The city of Delft came into being beside a canal, the 'Delf', which comes from the word delven, meaning to delve or dig, and this led to the name Delft. At the elevated place where this 'Delf' crossed the creek wall of the silted up river Gantel, a Count established his manor, probably around 1075. Partly because of this, Delft became an important market town, the evidence for which can be seen in the size of its central market square.

Having been a rural village in the early Middle Ages, Delft developed into a city, and on 15 April 1246, Count Willem II granted Delft its city charter. Trade and industry flourished. In 1389 the Delfshavensche Schie canal was dug through to the river Maas, where the port of Delfshaven was built, connecting Delft to the sea.

Until the 17th century, Delft was one of the major cities of the then county (and later province) of Holland. In 1400, for example, the city had 6,500 inhabitants, making it the third largest city after Dordrecht (8,000) and Haarlem (7,000). In 1560, Amsterdam, with 28,000 inhabitants, had become the largest city, followed by Delft, Leiden and Haarlem, which each had around 14,000 inhabitants.

◆ **Stored data**
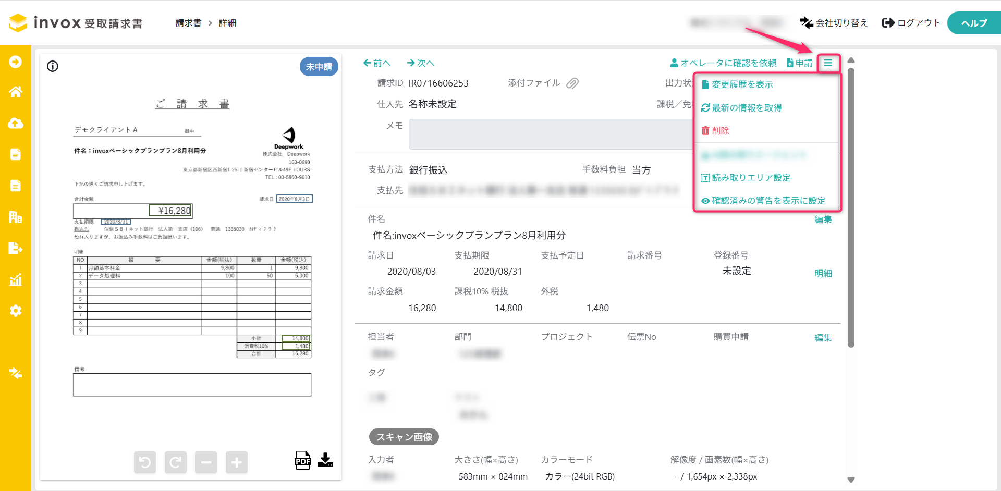
Task: Open the invoice PDF icon
Action: [x=302, y=460]
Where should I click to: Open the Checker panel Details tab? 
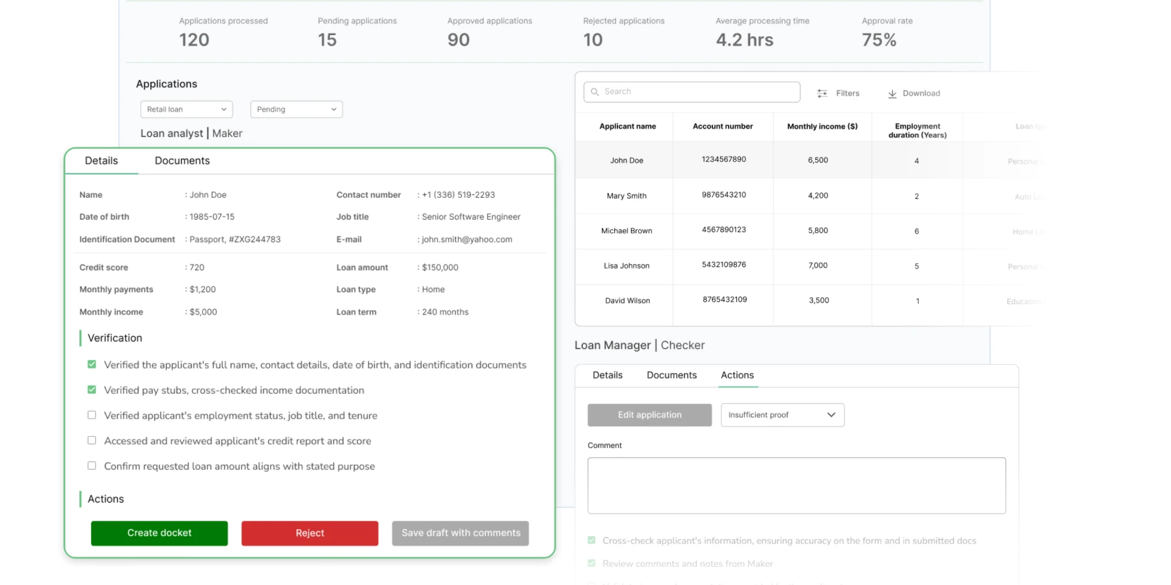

◆ **Goals**
- 1) Do the following statements agree with the passage on Delft's history? Answer yes or no for each, quoting the passage's deciding words. (a) Count Willem II granted Delft its city charter on 15 April 1246. (b) In 1400, Delft was the second largest city in Holland. (c) The Delfshavensche Schie canal was dug in 1389.
- 2) Can you pick up the passage on Delft's history after its last sentence and continue it?
The data comes from a separate source, unrelated to the passage on Delft's history.

◆ **Responses by task**
- 1)
(a) Yes: "on 15 April 1246, Count Willem II granted Delft its city charter"
(b) No: "making it the third largest city after Dordrecht (8,000) and Haarlem (7,000)"
(c) Yes: "In 1389 the Delfshavensche Schie canal was dug through to the river Maas"

- 2)
In 1536, a large part of the city was destroyed by the great fire of Delft.

The town's association with the House of Orange started when William of Orange (Willem van Oranje), nicknamed William the Silent (Willem de Zwijger), took up residence in 1572 in the former Saint-Agatha convent (subsequently called the Prinsenhof). At the time he was the leader of growing national Dutch resistance against Spanish occupation, known as the Eighty Years' War. By then Delft was one of the leading cities of Holland and it was equipped with the necessary city walls to serve as a headquarters. In October 1573, an attack by Spanish forces was repelled in the Battle of Delft.

After the Act of Abjuration was proclaimed in 1581, Delft became the de facto capital of the newly independent Netherlands, as the seat of the Prince of Orange.

When William was shot dead on 10 July 1584 by Balthazar Gerards in the hall of the Prinsenhof (now the Prinsenhof Museum), the family's traditional burial place in Breda was still in the hands of the Spanish. Therefore, he was buried in the Delft Nieuwe Kerk (New Church), starting a tradition for the House of Orange that has continued to the present day.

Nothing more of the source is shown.